MOVIES
For his first film in a decade, Director John Polson has chosen fellow Australian Peter Temple's award-winning crime novel Truth. The novel became the first work of genre fiction to win the prestigious Miles Franklin Literary Award in 2010. The story follows Melbourne Police Inspector Stephen Villani as he balances investigations into a murdered woman in a penthouse apartment and three men butchered in a sadistic rampage, while dealing with a tattoo-faced drug dealer corrupting his rebellious daughter and his own crumbling marriage.
Director Phillip Noyce (Patriot Games, Clear and Present Danger, The Bone Collector) is taking on a film adaptation of Firing Point, a yet-to-be-published sequel to the 2003 submarine thriller Final Bearing by George Wallace and Don Keith. The novel is about an untested submarine captain who must work with a Navy SEAL team to rescue the Russian president and avoid igniting World War III. (Hat tip to Omnimystery News.)
Steve Rose, writing for The Guardian, takes a look at crime television and film based in Melbourne, Australia, including the new thriller Animal Kingdom by writer and director, David Michôd. It's based on a true case of two policemen lured to investigate an abandoned car, then shot dead in cold blood in retaliation for a previous shooting.
Robert Downey Jr is rumored to be in talks to star in the film adaptation of Thomas Pynchon's mystery novel, Inherent Vice, an adaptation of the Thomas Pynchon mystery novel. Downey would play Larry "Doc" Sportello, a private eye based in Los Angeles in the late 1960s who is tracking down the killer of a woman's wealthy lover.
TV
It's "old home" week for actor Jamie Bamber and producer Ronald D. Moore, both of Battlestar Galactica fame, with Bamber set to star in a new Moore pilot for NBC, titled 17th Precinct. He joins already-cast Stockard Channing in the ensemble cop drama set in a fictional town where magic and supernatural elements rule over science.
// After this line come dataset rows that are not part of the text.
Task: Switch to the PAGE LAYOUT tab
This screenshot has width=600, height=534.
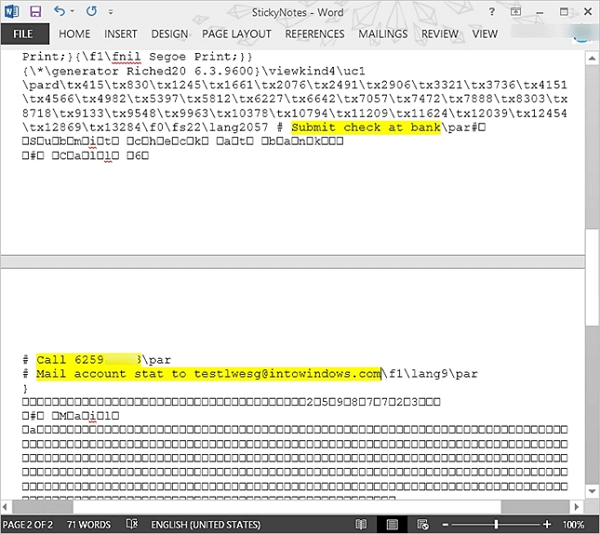Action: click(x=237, y=34)
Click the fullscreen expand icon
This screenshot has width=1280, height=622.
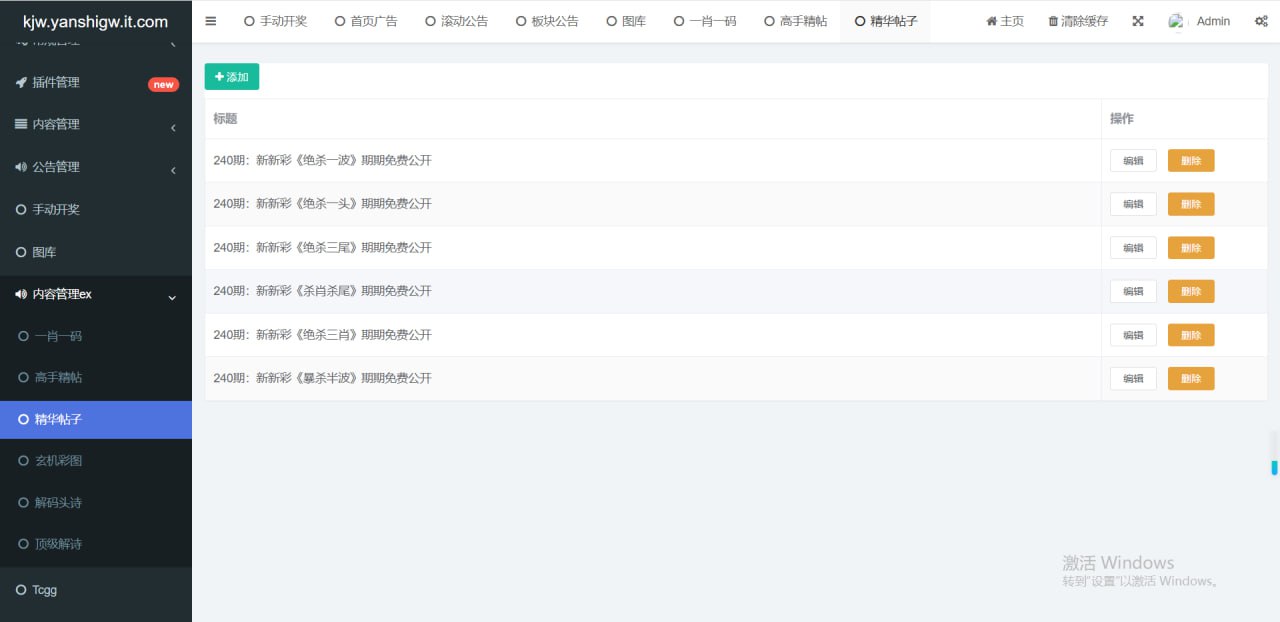coord(1138,21)
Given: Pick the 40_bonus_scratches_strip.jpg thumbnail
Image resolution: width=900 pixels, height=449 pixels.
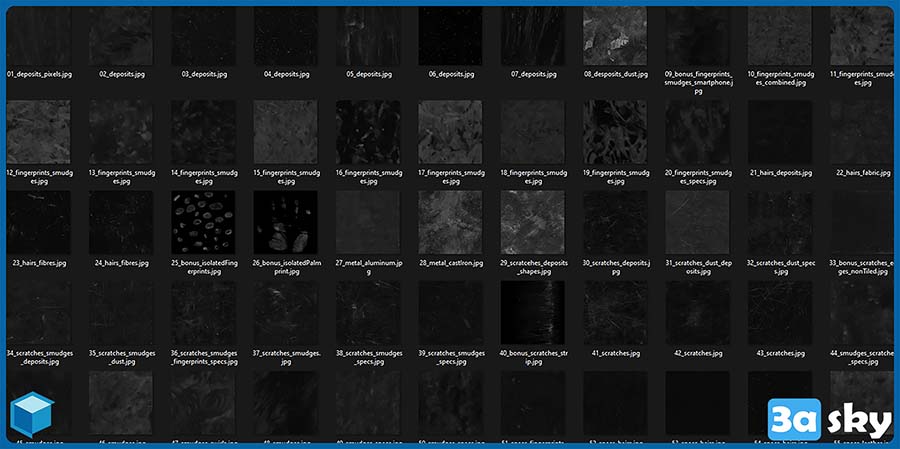Looking at the screenshot, I should pyautogui.click(x=533, y=313).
Fresh on the heels of the announcement from NBC about a new police procedural for the fall schedule blending fairytale fiction with reality comes news that the lead role has already been cast. David Giuntoli (of the Real World...seriously!) will star in Grimm as a detective who "begins to see humans as 'beast/animals', and discovers he has a legacy, to protect 'humans' from these beasts."
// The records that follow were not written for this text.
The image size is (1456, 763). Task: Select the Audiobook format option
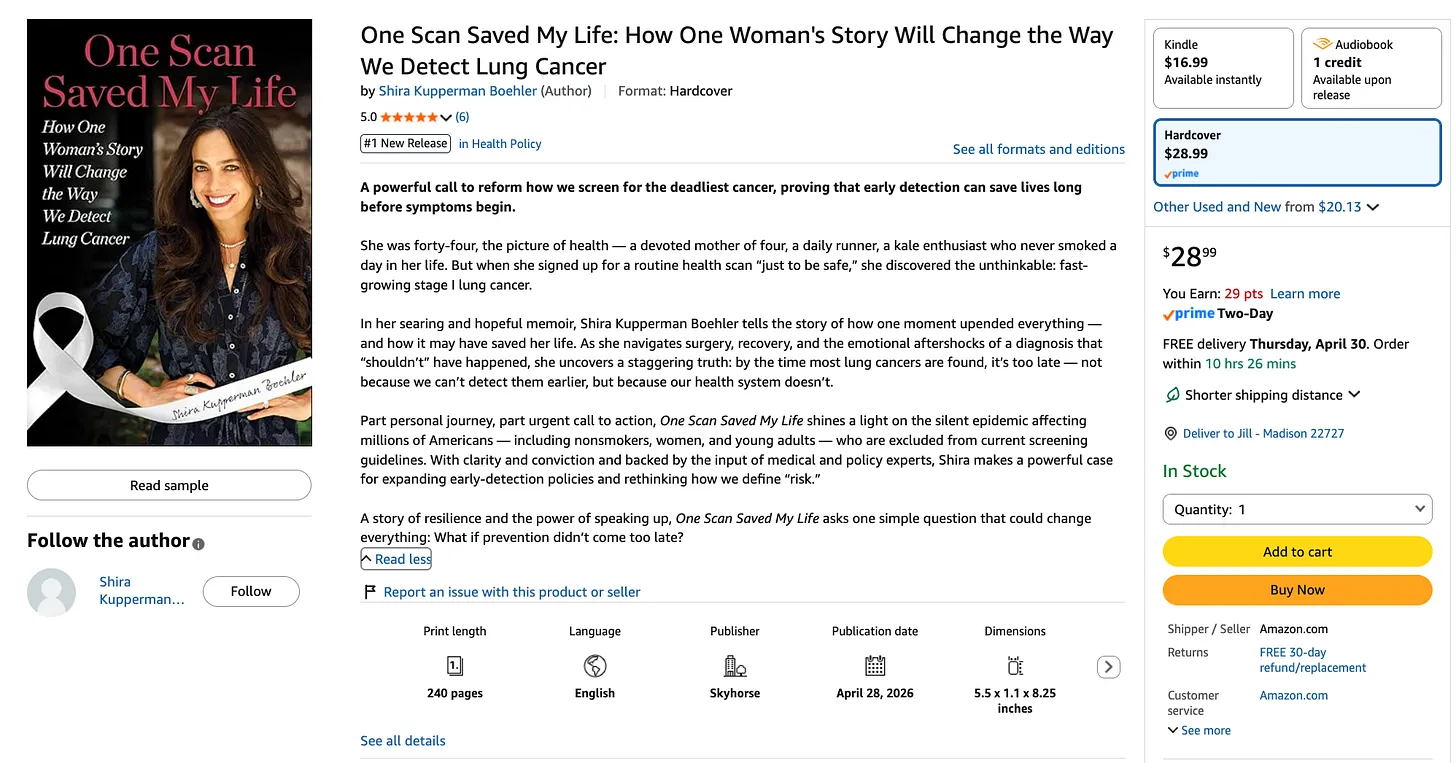point(1370,68)
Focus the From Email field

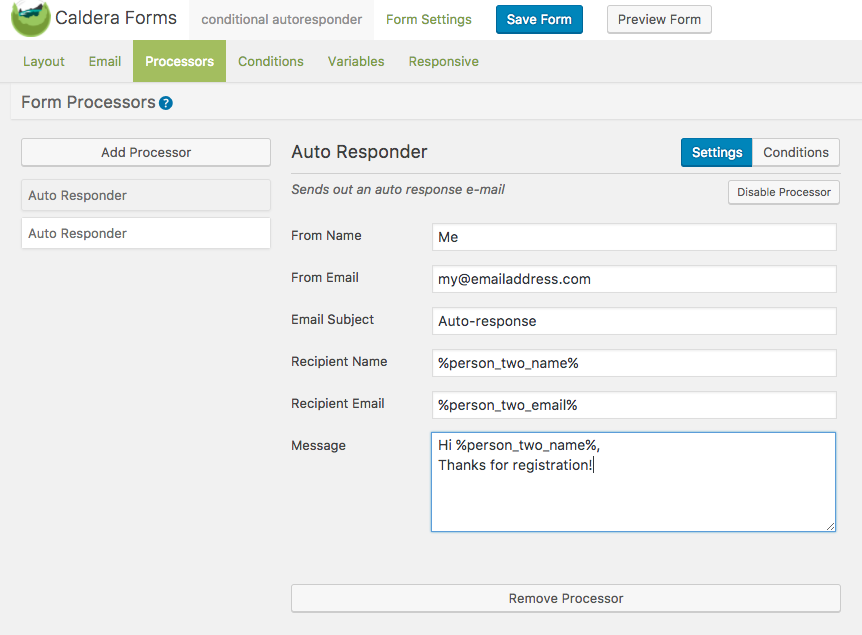[x=633, y=279]
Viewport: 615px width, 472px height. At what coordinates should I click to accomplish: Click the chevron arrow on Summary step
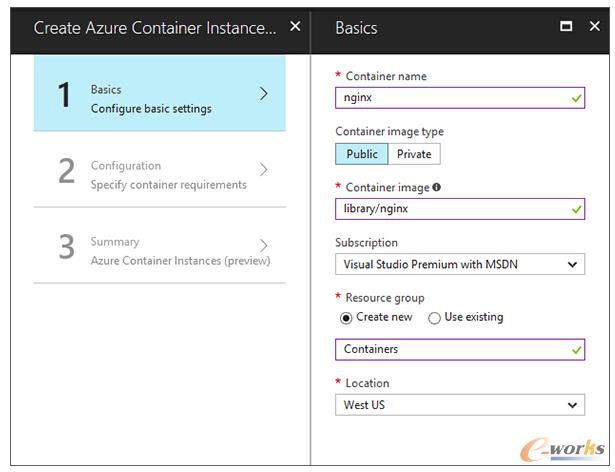tap(264, 245)
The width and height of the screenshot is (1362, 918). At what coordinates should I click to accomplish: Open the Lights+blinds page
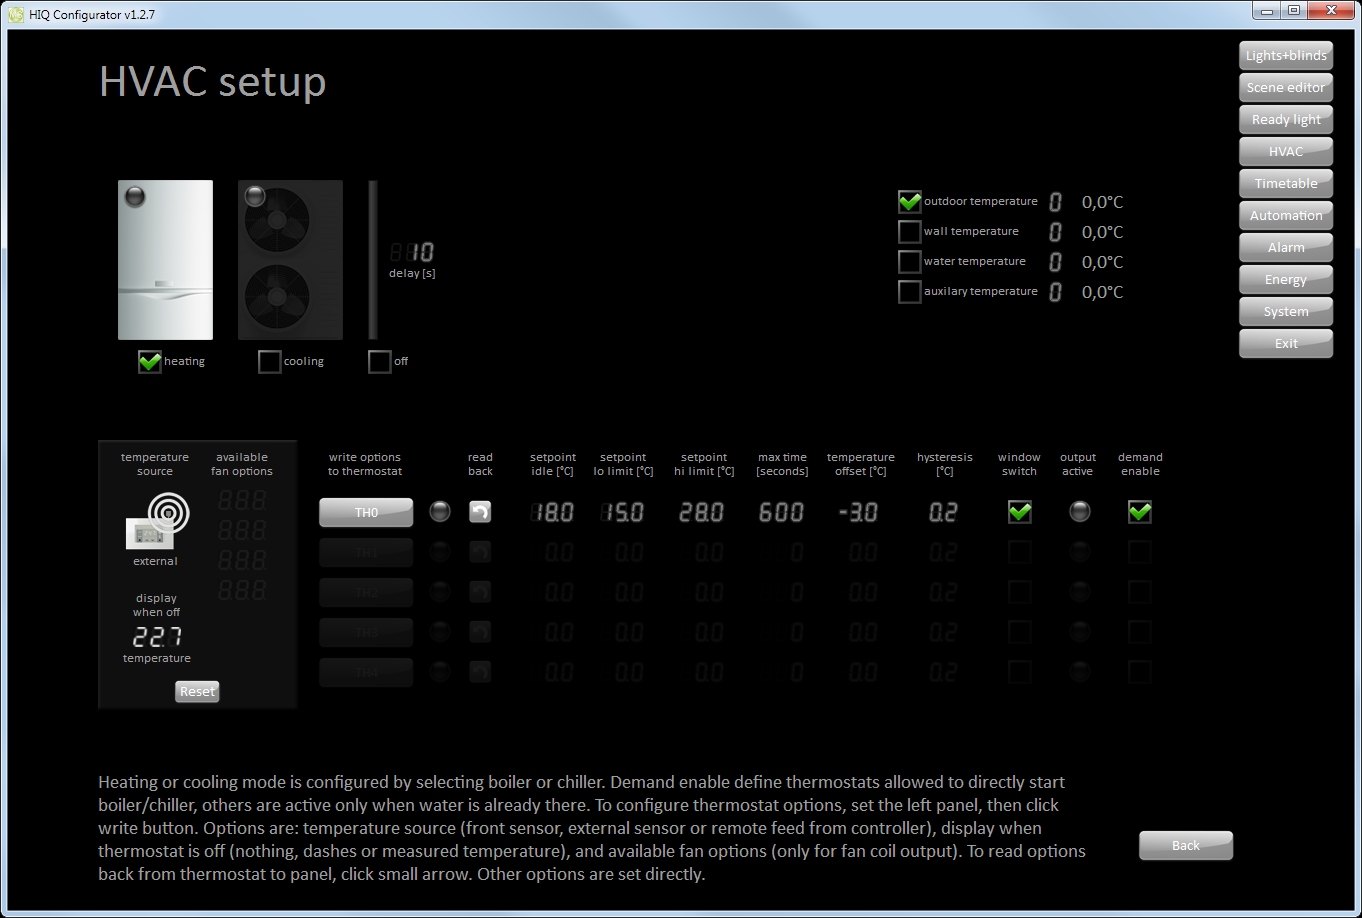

Maria Bello (ER, Law & Order: Special Victims Unit) will take on the role made famous by Helen Mirren in the new Prime Suspect reboot, with English actor Toby Stephens playing her live-in boyfriend.
Four of the six NYPD rookie cop characters in the upcoming Robert De Niro-produced pilot Rookies have been cast: this week Judy Marte, Tom Reed and Stark Sands joined already-announced Leelee Sobieski in starring roles.
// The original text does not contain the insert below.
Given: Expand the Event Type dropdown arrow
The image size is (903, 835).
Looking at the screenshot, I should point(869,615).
Ashley Judd may be nearing a deal for her first regular TV series role, in ABC's action series Missing (one of several working titles). Judd would play Becca Winstone, a devoted single mom and ex-CIA agent who travels to Europe to track down her 18-year-old son after he disappears in Italy where he'd been working on architecture fellowship.
PODCASTS/RADIO
For NPR, Alan Cheuse reviews two crime novels set in two very different parts of the world, The Devotion of Suspect X by Keigo Higashino (Japan), a story of murder, mathematics and rivalry, and Damage by John Lescroart (San Francisco), a tale of violence and revenge.